How much money raised?

The yearly amounts below are in AUS$ (Australian dollars), except where stated:

  • 2003 – $0
  • 2004 – 54K
  • 2005 – 1.2M
  • 2006 – 9.3M
  • 2007 – 21.5M = USD$20.2M
  • 2008 – 29.7M = USD$22M
  • 2009 – 44.3M = USD$42.3M
  • 2010 – 72M = USD$80.7M
  • 2011 – 124M = USD$126.3M
  • 2012 – 141.5M = USD$147.0M. Of this total, $21M was raised in the USA alone.

 

Baseball Beards

The Boston Red Sox of Major League Baseball (MLB) are not only winners of the 2013 World Series, but possibly the hairiest team in the league, in terms of facial hair — based on a recent study of 912 MLB players.

  • 58% of MLB players have facial hair.
  • 72% of Milwaukee Brewers players have some facial hair.
  • 33% of Boston Red Sox players sport full beards.
  • 0% of MLB players have just a mustache, compared to 40% in the 1987 season (701 players’ photos viewed).
  • 0 Cincinnati Reds players had any facial hair — at least until the team was sold in 1999, due to an enforced policy requiring players to be completely clean shaven.

 

20 Obscure or Unusual Facial Hair Facts

Beard popularity historically appears to come in cycles lasting anywhere from a decade to a century; however, shaving has been law in some places in the past.

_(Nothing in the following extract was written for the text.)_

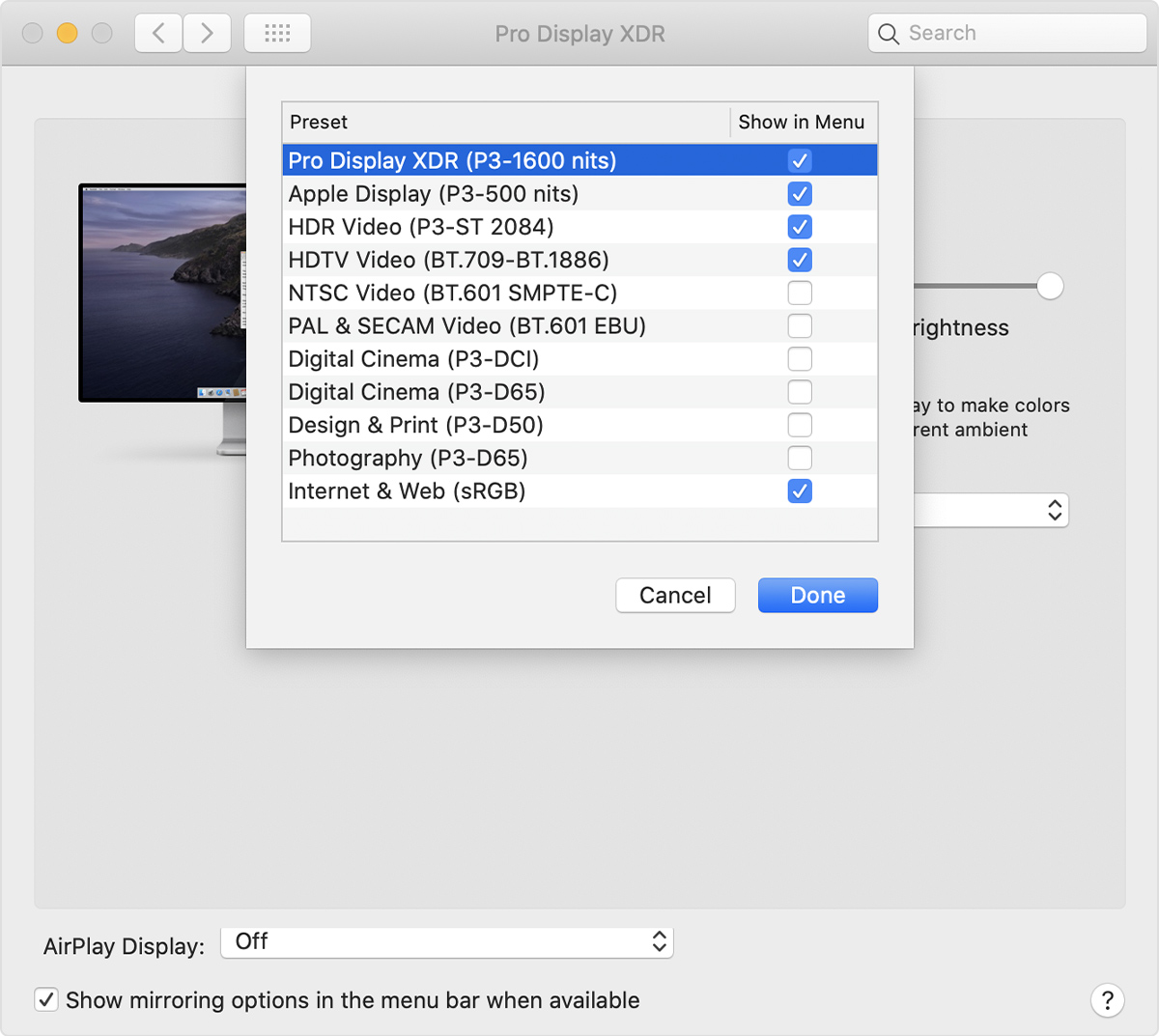Uncheck Apple Display (P3-500 nits)
Screen dimensions: 1159x1036
(x=799, y=194)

Here are some unusual facts about facial hair.

  1. The word ‘barber’ comes from the Latin word barba, which means beard.
  2. High-placed ancient Egyptian men weaved gold thread into their gold-dyed beards. Kings, queens and royal cows wore metallic “beards” for special occasions, including eclipses. Egyptians also shaved their eyebrows when mourning their cats that had run out of their nine lives.
  3. Aztecs shaved with volcanic glass.
  4. Russians paid a beard tax due to a 1705 law during Peter the Great’s rule. The ruler apparently wanted to “modernize” Russian society. Those paid the tax (cost varied by societal status) were given a token that in had a Cyrillic inscription saying “the beard is a superfluous burden.”
  5. Brigham Young University has a “clean-shaven” dress code for men, but the Brigham Young himself has displayed a beard.
  6. Frida Kahlo’s self-portrait includes her facial hair.
  7. ZZ Top’s beardless member is named Frank Beard, who sports a mustache.>
  8. Mohammed Morsi, Egypt’s first bearded president, was elected in summer 2012.
  9. Abraham Lincoln reputedly grew beard on the written advice of an 11-year old girl who thought his face was thin. Not sure if this was before or after he took up vampire hunting [http://www.imdb.com/title/tt1611224/?ref_=nv_sr_1], but he was the first bearded U.S. president. When Lincoln won the presidency in 1860, politician Valentine Tapley stopped shaving based on a promise made. Tapley’s beard upon his death in 1910 was 12.5 feet long.
  10. Ulysses S. Grant was the first U.S. president with a full-beard.
  11. Alexander the Great required his soliders (345 BC) to shave before some battles, to prevent enemies from fighting dirty by pulling on beards.
  12. Benjamin Harrison was the last U.S. president with a beard.
  13. Pogonophobia is the fear of beards.
  14. Professional airline pilots must be clean-shaven, according to a Wikipedia entry on beards. Some other professions have the same requirement, with exceptions sometimes made for men whose religion requires that facial hair not be shaven.
  15. Amateur athletes in some sports (e.g., boxing, wrestling) are expected to be clean-shaven.
  16. Photoshopping facial hair onto female celebrities has become “a thing”. If you’re daring, check out Freaking News’ Bearded Women gallery [http://www.freakingnews.com/Bearded-Women-Pictures–3691.asp].
  17. Actor Alec Baldwin appears in a Capital One credit card commercial competing with two “Vikings” in a beard-growing contest. After each combatant grimaces for a few seconds, each sprouts a full beard. Of course that’s make believe, but there are beard growing contests, including the World Beard Championships, which took place in Germany in 2013. Competitors sport some of the most fascinating artistically groomed facial hair. The Beard Team USA won 9 trophies in the competition.
  18. There is a TV reality show on IFC network called Whisker Wars, about competitive beard growing.
  19. Some crazy people prefer to shave with cold water — a practice that Benjamin Franklin wrote and said was less effort. Others go a step further and shave with ice water.
  20. Several religions or branches thereof have specific “no shaving” and sometimes no hair-cutting rules for men, including the Amish, Christianity, Hinduism, Islam, Judaism, Latter-day Saints, Sikhism, and the Rastafaria.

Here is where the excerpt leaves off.